- [PROVIDED INFORMATION]:
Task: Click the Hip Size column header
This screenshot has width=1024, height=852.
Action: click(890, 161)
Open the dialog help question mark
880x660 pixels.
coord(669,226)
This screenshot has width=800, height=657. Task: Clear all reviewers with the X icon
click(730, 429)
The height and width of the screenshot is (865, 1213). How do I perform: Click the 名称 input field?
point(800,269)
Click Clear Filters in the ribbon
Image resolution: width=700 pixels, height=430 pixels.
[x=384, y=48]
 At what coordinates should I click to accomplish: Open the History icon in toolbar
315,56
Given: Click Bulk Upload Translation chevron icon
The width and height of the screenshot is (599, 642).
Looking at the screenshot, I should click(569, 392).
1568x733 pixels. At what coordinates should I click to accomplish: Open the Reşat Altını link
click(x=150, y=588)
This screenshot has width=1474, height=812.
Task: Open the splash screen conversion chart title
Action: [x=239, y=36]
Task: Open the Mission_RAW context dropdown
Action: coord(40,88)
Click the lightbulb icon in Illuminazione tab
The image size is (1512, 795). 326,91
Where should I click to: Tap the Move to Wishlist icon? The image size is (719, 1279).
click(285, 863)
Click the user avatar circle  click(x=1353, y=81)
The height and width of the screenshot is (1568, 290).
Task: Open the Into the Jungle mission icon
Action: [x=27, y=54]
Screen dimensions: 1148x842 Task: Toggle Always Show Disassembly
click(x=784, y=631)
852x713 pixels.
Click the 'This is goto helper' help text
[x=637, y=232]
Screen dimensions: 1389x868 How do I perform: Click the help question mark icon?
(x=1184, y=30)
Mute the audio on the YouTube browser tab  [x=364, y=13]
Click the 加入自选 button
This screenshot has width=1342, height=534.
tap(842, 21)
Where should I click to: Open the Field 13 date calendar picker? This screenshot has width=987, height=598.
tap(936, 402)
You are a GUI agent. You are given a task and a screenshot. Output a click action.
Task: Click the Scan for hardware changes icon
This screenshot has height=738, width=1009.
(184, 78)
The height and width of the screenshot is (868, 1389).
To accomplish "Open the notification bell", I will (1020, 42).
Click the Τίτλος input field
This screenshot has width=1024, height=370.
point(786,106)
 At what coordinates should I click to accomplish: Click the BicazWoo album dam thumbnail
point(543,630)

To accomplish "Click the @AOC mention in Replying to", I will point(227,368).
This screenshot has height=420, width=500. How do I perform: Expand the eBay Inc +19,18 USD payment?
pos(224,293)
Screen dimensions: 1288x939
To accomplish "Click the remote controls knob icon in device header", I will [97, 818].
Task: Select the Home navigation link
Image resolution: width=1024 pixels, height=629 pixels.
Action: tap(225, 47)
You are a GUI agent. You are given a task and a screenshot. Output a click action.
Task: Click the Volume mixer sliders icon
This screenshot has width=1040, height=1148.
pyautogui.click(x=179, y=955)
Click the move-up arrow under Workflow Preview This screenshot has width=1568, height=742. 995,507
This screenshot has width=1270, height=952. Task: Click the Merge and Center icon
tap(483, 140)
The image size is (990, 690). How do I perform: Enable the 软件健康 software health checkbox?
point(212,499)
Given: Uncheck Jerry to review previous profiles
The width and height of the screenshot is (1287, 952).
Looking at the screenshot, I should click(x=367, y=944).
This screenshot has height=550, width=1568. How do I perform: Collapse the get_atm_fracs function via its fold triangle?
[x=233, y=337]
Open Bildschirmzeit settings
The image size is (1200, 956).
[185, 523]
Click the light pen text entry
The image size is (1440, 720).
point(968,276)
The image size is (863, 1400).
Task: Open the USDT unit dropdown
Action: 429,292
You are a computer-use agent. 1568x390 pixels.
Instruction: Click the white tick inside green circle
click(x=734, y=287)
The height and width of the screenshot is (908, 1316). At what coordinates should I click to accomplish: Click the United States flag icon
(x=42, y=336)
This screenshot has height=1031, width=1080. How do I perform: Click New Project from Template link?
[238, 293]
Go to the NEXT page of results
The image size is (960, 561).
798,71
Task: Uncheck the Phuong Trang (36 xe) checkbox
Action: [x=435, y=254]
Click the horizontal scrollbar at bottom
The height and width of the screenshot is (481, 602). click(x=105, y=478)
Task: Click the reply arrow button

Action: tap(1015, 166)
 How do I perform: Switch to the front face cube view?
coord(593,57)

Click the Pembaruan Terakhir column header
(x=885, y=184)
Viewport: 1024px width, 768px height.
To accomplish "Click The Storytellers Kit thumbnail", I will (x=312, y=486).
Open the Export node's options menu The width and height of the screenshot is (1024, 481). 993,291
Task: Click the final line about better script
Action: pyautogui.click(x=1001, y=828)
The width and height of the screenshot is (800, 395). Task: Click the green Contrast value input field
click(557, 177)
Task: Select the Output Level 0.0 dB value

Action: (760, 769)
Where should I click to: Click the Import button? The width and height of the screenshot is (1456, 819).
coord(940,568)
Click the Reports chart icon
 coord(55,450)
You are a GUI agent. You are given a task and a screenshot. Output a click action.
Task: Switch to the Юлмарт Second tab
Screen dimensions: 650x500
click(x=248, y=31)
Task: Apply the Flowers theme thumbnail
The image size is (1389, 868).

- [WHAT TO WORK ON]:
Put every line of the entries above into a numbered list and omit the blank lines.

- [THE ANSWER]:
1. Task: Click the Hip Size column header
2. This screenshot has width=1024, height=852.
3. Action: click(890, 161)
4. Open the dialog help question mark
5. 880x660 pixels.
6. coord(669,226)
7. This screenshot has width=800, height=657. Task: Clear all reviewers with the X icon
8. click(730, 429)
9. The height and width of the screenshot is (865, 1213). How do I perform: Click the 名称 input field?
10. point(800,269)
11. Click Clear Filters in the ribbon
12. Image resolution: width=700 pixels, height=430 pixels.
13. [x=384, y=48]
14.  At what coordinates should I click to accomplish: Open the History icon in toolbar
15. 315,56
16. Given: Click Bulk Upload Translation chevron icon
17. The width and height of the screenshot is (599, 642).
18. Looking at the screenshot, I should click(569, 392).
19. 1568x733 pixels. At what coordinates should I click to accomplish: Open the Reşat Altını link
20. click(x=150, y=588)
21. This screenshot has width=1474, height=812.
22. Task: Open the splash screen conversion chart title
23. Action: [x=239, y=36]
24. Task: Open the Mission_RAW context dropdown
25. Action: coord(40,88)
26. Click the lightbulb icon in Illuminazione tab
27. The image size is (1512, 795). 326,91
28. Where should I click to: Tap the Move to Wishlist icon? The image size is (719, 1279).
29. click(285, 863)
30. Click the user avatar circle  click(x=1353, y=81)
31. The height and width of the screenshot is (1568, 290).
32. Task: Open the Into the Jungle mission icon
33. Action: [x=27, y=54]
34. Screen dimensions: 1148x842 Task: Toggle Always Show Disassembly
35. click(x=784, y=631)
36. 852x713 pixels.
37. Click the 'This is goto helper' help text
38. [x=637, y=232]
39. Screen dimensions: 1389x868 How do I perform: Click the help question mark icon?
40. (x=1184, y=30)
41. Mute the audio on the YouTube browser tab  [x=364, y=13]
42. Click the 加入自选 button
43. This screenshot has width=1342, height=534.
44. tap(842, 21)
45. Where should I click to: Open the Field 13 date calendar picker? This screenshot has width=987, height=598.
46. tap(936, 402)
47. You are a GUI agent. You are given a task and a screenshot. Output a click action.
48. Task: Click the Scan for hardware changes icon
49. This screenshot has height=738, width=1009.
50. (184, 78)
51. The height and width of the screenshot is (868, 1389).
52. To accomplish "Open the notification bell", I will (1020, 42).
53. Click the Τίτλος input field
54. This screenshot has width=1024, height=370.
55. point(786,106)
56.  At what coordinates should I click to accomplish: Click the BicazWoo album dam thumbnail
57. point(543,630)
58. To accomplish "Click the @AOC mention in Replying to", I will point(227,368).
59. This screenshot has height=420, width=500. How do I perform: Expand the eBay Inc +19,18 USD payment?
60. pos(224,293)
61. Screen dimensions: 1288x939
62. To accomplish "Click the remote controls knob icon in device header", I will [97, 818].
63. Task: Select the Home navigation link
64. Image resolution: width=1024 pixels, height=629 pixels.
65. Action: tap(225, 47)
66. You are a GUI agent. You are given a task and a screenshot. Output a click action.
67. Task: Click the Volume mixer sliders icon
68. This screenshot has width=1040, height=1148.
69. pyautogui.click(x=179, y=955)
70. Click the move-up arrow under Workflow Preview This screenshot has width=1568, height=742. 995,507
71. This screenshot has width=1270, height=952. Task: Click the Merge and Center icon
72. tap(483, 140)
73. The image size is (990, 690). How do I perform: Enable the 软件健康 software health checkbox?
74. point(212,499)
75. Given: Uncheck Jerry to review previous profiles
76. The width and height of the screenshot is (1287, 952).
77. Looking at the screenshot, I should click(x=367, y=944).
78. This screenshot has height=550, width=1568. How do I perform: Collapse the get_atm_fracs function via its fold triangle?
79. [x=233, y=337]
80. Open Bildschirmzeit settings
81. The image size is (1200, 956).
82. [185, 523]
83. Click the light pen text entry
84. The image size is (1440, 720).
85. point(968,276)
86. The image size is (863, 1400).
87. Task: Open the USDT unit dropdown
88. Action: 429,292
89. You are a computer-use agent. 1568x390 pixels.
90. Instruction: Click the white tick inside green circle
91. click(x=734, y=287)
92. The height and width of the screenshot is (908, 1316). At what coordinates should I click to accomplish: Click the United States flag icon
93. (x=42, y=336)
94. This screenshot has height=1031, width=1080. How do I perform: Click New Project from Template link?
95. [238, 293]
96. Go to the NEXT page of results
97. The image size is (960, 561).
98. 798,71
99. Task: Uncheck the Phuong Trang (36 xe) checkbox
100. Action: [x=435, y=254]
101. Click the horizontal scrollbar at bottom
102. The height and width of the screenshot is (481, 602). click(x=105, y=478)
103. Task: Click the reply arrow button
104. Action: tap(1015, 166)
105.  How do I perform: Switch to the front face cube view?
106. coord(593,57)
107. Click the Pembaruan Terakhir column header
108. (x=885, y=184)
109. Viewport: 1024px width, 768px height.
110. To accomplish "Click The Storytellers Kit thumbnail", I will (x=312, y=486).
111. Open the Export node's options menu The width and height of the screenshot is (1024, 481). 993,291
112. Task: Click the final line about better script
113. Action: pyautogui.click(x=1001, y=828)
114. The width and height of the screenshot is (800, 395). Task: Click the green Contrast value input field
115. click(557, 177)
116. Task: Select the Output Level 0.0 dB value
117. Action: (760, 769)
118. Where should I click to: Click the Import button? The width and height of the screenshot is (1456, 819).
119. coord(940,568)
120. Click the Reports chart icon
121.  coord(55,450)
122. You are a GUI agent. You are given a task and a screenshot. Output a click action.
123. Task: Switch to the Юлмарт Second tab
124. Screen dimensions: 650x500
125. click(x=248, y=31)
126. Task: Apply the Flowers theme thumbnail
127. The image size is (1389, 868).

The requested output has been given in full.